Path integral Monte Carlo studies of the H5+/D5+ clusters using ab initio potential surfaces

Abstract

We report here on classical and path integral Monte Carlo studies for the H5+ cluster and its deuterated counterpart, in order to investigate the floppy nature of its molecular structure due to anharmonic quantum effects. This method relies on the standard harmonic normal mode analysis and has been found to be effective for evaluating thermochemical/ground-state properties of highly anharmonic systems. A full-dimensional recent analytical CCSD(T) potential surface and a novel realistic density functional theory (DFT) ‘on the fly’-based potential scheme were employed.
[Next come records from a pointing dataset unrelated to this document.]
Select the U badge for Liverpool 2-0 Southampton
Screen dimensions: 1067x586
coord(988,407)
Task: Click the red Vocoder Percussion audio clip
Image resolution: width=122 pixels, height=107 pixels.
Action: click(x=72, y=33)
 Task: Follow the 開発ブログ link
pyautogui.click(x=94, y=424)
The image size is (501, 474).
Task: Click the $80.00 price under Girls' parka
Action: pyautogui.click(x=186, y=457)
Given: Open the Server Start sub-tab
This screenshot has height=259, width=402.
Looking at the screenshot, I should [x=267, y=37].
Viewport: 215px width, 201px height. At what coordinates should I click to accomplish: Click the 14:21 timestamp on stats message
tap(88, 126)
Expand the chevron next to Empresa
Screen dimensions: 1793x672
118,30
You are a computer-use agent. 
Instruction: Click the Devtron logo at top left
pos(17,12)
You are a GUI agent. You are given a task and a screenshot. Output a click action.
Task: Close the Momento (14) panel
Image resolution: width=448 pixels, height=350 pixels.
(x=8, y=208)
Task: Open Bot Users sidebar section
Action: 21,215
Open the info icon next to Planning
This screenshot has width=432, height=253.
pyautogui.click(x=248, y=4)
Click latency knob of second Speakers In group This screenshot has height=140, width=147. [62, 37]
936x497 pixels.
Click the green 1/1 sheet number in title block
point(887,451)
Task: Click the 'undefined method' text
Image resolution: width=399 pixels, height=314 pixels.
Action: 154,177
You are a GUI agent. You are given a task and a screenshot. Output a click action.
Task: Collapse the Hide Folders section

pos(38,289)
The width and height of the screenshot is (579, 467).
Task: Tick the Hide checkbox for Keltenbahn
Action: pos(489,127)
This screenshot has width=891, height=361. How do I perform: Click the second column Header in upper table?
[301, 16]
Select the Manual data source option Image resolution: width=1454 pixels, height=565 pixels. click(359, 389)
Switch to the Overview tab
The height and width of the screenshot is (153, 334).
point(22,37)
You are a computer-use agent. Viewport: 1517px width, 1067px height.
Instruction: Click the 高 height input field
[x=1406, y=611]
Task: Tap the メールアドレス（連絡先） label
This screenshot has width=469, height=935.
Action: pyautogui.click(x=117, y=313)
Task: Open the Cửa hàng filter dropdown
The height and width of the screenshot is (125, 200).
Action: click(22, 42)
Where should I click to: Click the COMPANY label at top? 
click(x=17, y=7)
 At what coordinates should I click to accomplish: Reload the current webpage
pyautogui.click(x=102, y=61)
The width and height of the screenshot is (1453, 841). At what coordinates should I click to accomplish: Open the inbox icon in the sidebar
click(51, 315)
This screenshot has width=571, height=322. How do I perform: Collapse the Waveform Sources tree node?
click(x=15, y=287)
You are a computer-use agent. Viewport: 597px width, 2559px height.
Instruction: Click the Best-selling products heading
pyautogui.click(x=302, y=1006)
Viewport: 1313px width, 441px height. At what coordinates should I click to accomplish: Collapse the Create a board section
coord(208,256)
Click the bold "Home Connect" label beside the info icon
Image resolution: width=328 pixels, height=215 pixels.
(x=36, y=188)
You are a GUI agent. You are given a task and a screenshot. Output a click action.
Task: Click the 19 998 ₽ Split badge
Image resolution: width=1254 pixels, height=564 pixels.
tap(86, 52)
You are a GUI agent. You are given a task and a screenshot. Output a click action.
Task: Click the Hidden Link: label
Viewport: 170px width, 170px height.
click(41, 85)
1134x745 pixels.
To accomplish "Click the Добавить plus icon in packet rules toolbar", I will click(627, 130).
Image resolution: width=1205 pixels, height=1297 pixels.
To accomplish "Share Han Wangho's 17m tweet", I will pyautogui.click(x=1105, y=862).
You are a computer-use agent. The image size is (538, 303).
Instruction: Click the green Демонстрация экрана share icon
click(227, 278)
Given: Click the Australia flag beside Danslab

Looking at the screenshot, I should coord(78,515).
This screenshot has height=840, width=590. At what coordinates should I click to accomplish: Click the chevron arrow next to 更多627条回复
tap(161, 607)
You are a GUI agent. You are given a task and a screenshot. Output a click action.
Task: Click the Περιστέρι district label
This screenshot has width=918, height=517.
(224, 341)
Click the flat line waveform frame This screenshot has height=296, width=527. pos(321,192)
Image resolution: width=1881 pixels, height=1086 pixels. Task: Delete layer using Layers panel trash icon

Thermal equilibrium energies for H5+ and D5+ are determined from the path integral Monte Carlo (PIMC) calculations. The H5+ and D5+ probability density distributions are also obtained from both classical Monte Carlo and fully converged PIMC calculations, and they show strong spatial delocalization with highly anharmonic character. It was found that, on average, H5+ and D5+ can be described as a proton shared between the two outer almost freely rotating H2/D2 molecules. The implementation of such a combined PIMC/DFT approach to study nuclear quantum fluctuation on the electronic properties of H5+ is discussed, and its extension to larger protonated hydrogen clusters is also proposed.